Las empresas europeas se enfrentan a una nueva amenaza digital procedente de Asia: según la firma de ciberseguridad Proofpoint, el grupo cibercriminal identificado como TA4922, vinculado al ecosistema de habla china por indicios como metadatos en su idioma y el uso de infraestructura asociada a proveedores de la región, ha extendido sus operaciones, que inicialmente se centraban en organizaciones asiáticas, hacia países como Reino Unido, Alemania e Italia, además de Sudáfrica. Su actividad comenzó a observarse en primavera de 2025, pero experimentó un fuerte aumento y una mayor diversidad operativa entre marzo y abril de 2026, confirmando que ya no se limita a sus objetivos tradicionales. Aunque comparte características con campañas conocidas como Silver Fox o Void Arachne, los expertos lo consideran una amenaza independiente, principalmente motivada por el beneficio económico.

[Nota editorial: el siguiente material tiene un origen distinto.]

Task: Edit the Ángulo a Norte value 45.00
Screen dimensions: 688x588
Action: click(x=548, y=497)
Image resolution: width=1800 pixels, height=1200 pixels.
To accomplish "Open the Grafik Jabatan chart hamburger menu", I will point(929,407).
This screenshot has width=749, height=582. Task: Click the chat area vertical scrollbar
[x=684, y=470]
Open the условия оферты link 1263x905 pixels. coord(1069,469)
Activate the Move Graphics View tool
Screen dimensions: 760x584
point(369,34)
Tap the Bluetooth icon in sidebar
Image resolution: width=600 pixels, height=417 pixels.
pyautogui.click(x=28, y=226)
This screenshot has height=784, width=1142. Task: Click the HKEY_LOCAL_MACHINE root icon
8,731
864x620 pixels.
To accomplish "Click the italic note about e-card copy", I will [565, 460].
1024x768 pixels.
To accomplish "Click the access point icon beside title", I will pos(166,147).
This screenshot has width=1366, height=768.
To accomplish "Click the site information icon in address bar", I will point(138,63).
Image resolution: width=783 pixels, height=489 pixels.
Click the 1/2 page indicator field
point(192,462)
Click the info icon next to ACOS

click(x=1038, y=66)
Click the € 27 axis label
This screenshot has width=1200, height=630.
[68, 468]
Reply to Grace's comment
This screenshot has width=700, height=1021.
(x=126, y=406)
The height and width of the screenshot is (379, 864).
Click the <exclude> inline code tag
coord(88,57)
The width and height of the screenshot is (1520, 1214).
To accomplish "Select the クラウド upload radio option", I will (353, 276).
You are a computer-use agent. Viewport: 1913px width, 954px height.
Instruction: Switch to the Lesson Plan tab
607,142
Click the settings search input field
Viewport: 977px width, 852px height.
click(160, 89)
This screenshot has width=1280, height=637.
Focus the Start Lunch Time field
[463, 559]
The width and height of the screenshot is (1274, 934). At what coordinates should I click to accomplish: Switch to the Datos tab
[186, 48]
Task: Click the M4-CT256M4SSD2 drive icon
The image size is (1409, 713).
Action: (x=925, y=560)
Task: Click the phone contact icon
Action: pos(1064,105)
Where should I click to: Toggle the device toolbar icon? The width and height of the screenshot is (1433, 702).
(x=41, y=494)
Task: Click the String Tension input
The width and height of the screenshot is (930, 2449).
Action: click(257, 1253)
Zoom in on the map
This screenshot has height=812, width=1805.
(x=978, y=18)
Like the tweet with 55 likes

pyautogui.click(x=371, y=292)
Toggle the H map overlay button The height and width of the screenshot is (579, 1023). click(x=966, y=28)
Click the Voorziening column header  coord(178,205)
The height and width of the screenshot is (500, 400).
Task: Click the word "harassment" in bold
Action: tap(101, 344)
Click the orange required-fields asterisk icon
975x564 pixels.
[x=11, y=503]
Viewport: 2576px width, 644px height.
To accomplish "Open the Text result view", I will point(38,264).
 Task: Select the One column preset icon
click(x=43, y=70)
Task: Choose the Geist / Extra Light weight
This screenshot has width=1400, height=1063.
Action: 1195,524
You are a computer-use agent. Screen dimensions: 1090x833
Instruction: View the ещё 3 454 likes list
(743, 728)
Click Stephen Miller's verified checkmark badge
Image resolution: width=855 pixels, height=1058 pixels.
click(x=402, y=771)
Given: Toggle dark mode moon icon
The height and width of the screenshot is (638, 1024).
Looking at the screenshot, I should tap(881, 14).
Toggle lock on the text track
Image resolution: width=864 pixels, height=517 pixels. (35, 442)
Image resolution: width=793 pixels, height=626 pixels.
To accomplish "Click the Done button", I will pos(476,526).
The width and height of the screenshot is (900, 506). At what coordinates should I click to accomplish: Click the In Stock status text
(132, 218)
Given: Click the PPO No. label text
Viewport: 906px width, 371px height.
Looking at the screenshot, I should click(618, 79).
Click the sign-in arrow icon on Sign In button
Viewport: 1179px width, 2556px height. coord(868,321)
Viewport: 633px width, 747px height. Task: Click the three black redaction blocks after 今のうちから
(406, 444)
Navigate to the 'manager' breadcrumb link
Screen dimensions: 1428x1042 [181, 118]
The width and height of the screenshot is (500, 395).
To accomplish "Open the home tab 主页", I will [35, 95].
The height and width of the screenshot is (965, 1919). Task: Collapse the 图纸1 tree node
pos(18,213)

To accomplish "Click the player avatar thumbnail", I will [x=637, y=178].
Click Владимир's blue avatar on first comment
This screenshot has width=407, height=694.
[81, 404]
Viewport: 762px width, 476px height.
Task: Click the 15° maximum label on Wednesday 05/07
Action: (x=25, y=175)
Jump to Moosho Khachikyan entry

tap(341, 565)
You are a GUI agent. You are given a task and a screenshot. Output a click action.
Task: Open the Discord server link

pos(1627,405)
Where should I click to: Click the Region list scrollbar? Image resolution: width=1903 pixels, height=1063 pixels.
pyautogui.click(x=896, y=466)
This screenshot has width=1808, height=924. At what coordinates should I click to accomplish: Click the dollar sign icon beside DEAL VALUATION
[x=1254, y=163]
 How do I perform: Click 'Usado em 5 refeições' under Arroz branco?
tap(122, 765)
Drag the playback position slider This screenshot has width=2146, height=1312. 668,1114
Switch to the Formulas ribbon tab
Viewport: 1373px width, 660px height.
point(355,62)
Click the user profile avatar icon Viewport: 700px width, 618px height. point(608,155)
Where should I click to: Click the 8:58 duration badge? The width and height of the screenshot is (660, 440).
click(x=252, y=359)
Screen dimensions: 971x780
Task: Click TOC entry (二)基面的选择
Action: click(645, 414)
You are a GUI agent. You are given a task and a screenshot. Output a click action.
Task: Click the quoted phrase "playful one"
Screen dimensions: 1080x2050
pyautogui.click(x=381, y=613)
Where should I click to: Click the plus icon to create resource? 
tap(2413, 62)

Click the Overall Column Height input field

Para acceder a los sistemas, el grupo recurre a la ingeniería social mediante señuelos muy realistas y adaptados al contexto local: correos que imitan comunicaciones de recursos humanos, avisos de nóminas, auditorías fiscales, declaraciones de impuestos o facturas. En muchos casos, intentan trasladar la conversación desde el correo corporativo a plataformas de mensajería como WhatsApp, LINE o Microsoft Teams, donde es más difícil detectar la estafa. A esto se suma un arsenal de herramientas informáticas ampliado recientemente, entre las que destacan Atlas RAT —una puerta trasera con capacidad para robar información, capturar pantallas, grabar audio y vídeo, y registrar pulsaciones de teclado—, RomulusLoader, SilentRunLoader y ValleyRAT/Winos4.0. Además, el grupo combina su software malicioso con herramientas legítimas de administración remota como AnyDesk y SyncFuture, y se cree que utiliza modelos de inteligencia artificial para agilizar la creación de nuevos códigos dañinos.
Ante esta situación, Proofpoint advierte que la amenaza es real y requiere medidas más amplias que solo filtrar correos sospechosos, ya que el grupo se caracteriza por su rapidez y capacidad de adaptación. Aunque no se confirma que su objetivo principal sea el espionaje, las capacidades de sus herramientas podrían permitir ese uso o su venta a otros actores. Las recomendaciones para las empresas pasan por controlar qué programas se ejecutan en sus equipos, vigilar conexiones extrañas, limitar los permisos de usuario y restringir el uso de software no autorizado, con el fin de proteger sus sistemas y datos sensibles.